Data under study:
- - -
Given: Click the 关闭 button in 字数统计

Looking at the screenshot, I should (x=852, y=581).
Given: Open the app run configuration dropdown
- - -
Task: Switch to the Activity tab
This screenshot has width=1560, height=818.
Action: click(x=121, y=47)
- - -
Exercise brief:
The answer is the run of lines above from the line containing "Given: Click the 关闭 button in 字数统计" through the line containing "Given: Open the", copied exactly and alone.

Response:
Given: Click the 关闭 button in 字数统计

Looking at the screenshot, I should (x=852, y=581).
Given: Open the app run configuration dropdown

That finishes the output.